Dissecting the heterogeneous glycan profiles of recombinant coronavirus spike proteins with individual ion mass spectrometry

Surface-embedded glycoproteins, such as the spike protein trimers of coronaviruses MERS, SARS-CoV, and SARS-CoV-2 play a key role in viral function and are the target antigen for many vaccines. However, their significant glycan heterogeneity poses an analytical challenge. Here, we have utilized individual ion mass spectrometry (I2MS), a form of charge detection mass spectrometry (CDMS) that uses a commercially available Orbitrap analyzer, to directly produce heterogeneous glycan mass profiles of these three coronavirus spike protein trimers under native-like conditions.

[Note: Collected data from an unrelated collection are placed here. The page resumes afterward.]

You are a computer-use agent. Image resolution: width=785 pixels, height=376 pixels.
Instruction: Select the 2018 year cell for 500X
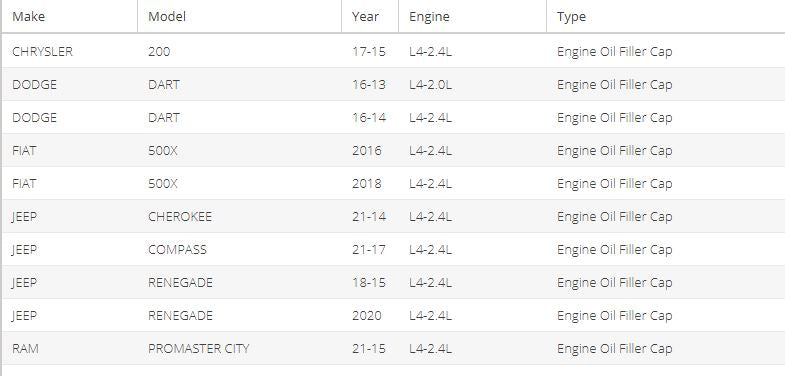366,183
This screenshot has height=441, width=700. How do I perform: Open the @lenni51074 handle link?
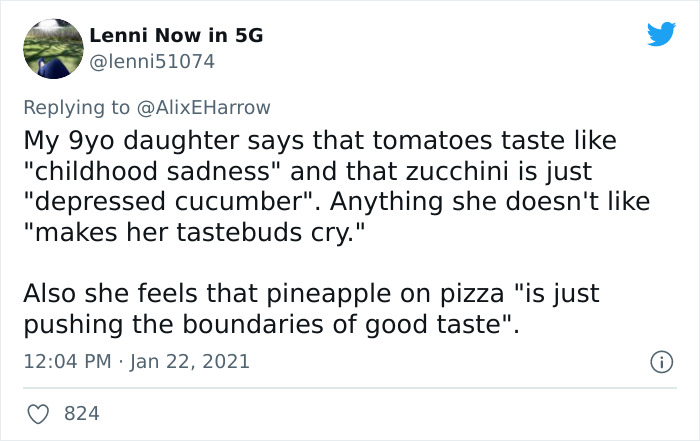[152, 62]
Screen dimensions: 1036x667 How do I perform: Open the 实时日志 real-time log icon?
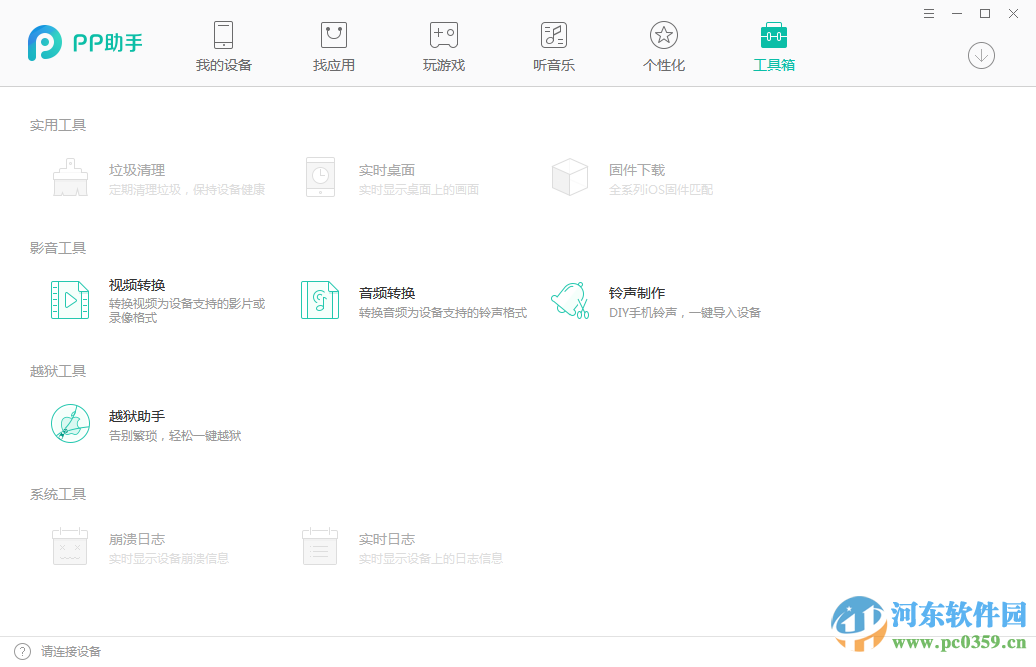pos(319,546)
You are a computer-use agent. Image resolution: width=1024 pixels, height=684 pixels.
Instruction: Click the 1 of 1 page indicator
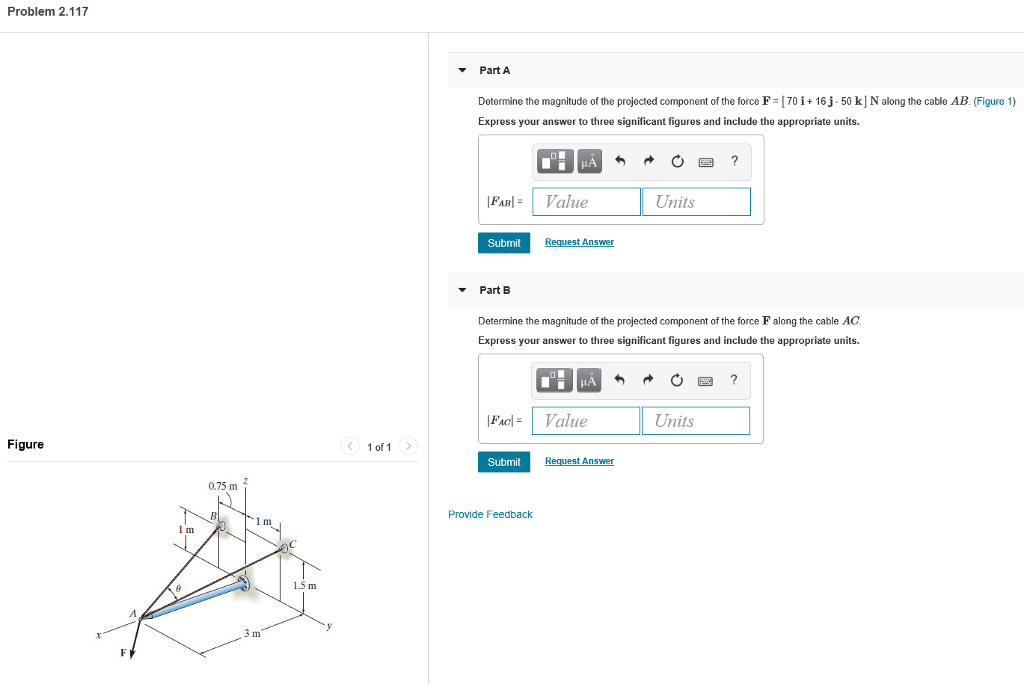(x=378, y=446)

Analysis by I2MS shows that glycosylation contributes to the molecular mass of each protein trimer more significantly than expected by bottom-up techniques. This highlights the importance of obtaining complementary intact mass information when characterizing glycosylation of such heterogeneous proteins. Enzymatic dissection to remove sialic acid or N-linked glycans demonstrates that I2MS can be used to better understand the glycan profile from a native viewpoint. Deglycosylation of N-glycans followed by I2MS indicates that the SARS-CoV-2 spike protein trimer contains glycans that are more difficult to remove than its MERS and SARS-CoV counterparts and differences in glycan removal are correlated with solvent accessibility. I2MS technology enables characterization of protein mass and intact glycan profile and is orthogonal to traditional protein mass analysis methods such as size exclusion chromatography-multiple angle light scattering (SEC-MALS) and field flow fractionation-multiple angle light scattering (FFF-MALS). An added advantage of I2MS is low sample use, requiring 100-fold less than other methodologies. This work highlights how I2MS technology can enable efficient development of vaccines and therapeutics for pharmaceutical development.